The Operations Manager of ACEP, Mr Benjamin Boakye, in an interview with the Daily Graphic, said many agreements in the power sector continued to be signed between parties and the government but those were not immediate solutions to the challenges being faced.

He said ACEP's analysis of those power agreements showed that some were conditional, based on the fulfilment of conditions by the government and the power producers.

“That meant that conditions precedent to the start of the construction of any power supply system had to be met,” he explained.

No immediate power

Mr Boakye said other agreements also did not translate immediately into power production and supply because the power producers had to source for funding and ensure that appropriate arrangements were in place for them to recoup their investments.

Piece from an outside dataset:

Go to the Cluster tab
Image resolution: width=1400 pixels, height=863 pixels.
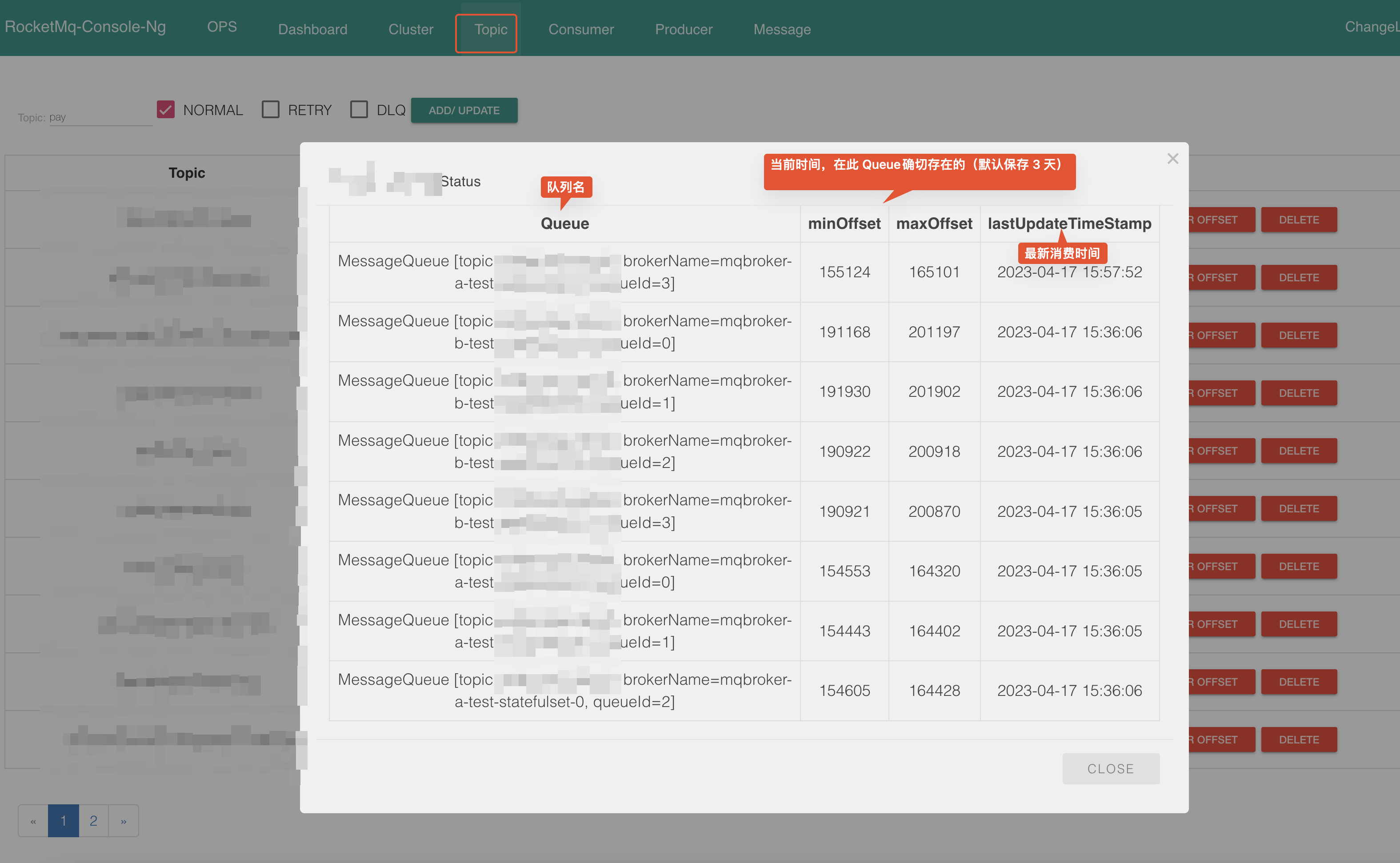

As an example, he mentioned the agreement between General Electric and the government, which was conditional to the signing of the Millennium Challenge Account (MCA) II and the partial privatisation of the Electricity Company of Ghana (ECG) to ensure that investors got back their money by selling the power produced profitably.

Projections

In its power sector outlook for 2015, ACEP projected improvement in the provision of energy services, premised on a number of factors, such as the arrival of emergency power barges in the country and the potential for the barges to provide more than 400MW of power to address the immediate power generation challenge.

The  planned ramping up of gas supplies from the Atuabo Gas Processing Plant from the current level to about 120 million standard cubit feet per day, the planned inauguration of the Kpone Thermal Power Plant and the TICO expansion projects, which were expected to add about 330 megawatts of generation capacity, and the improvement in the VRA’s liquidity position to procure light crude oil were other projected aspects of improvement.  

But Mr Boakye said those projections did not anticipate that the new injection of power supplies would come with their own challenges; for instance, the failure of power systems and disruptions in gas supplies.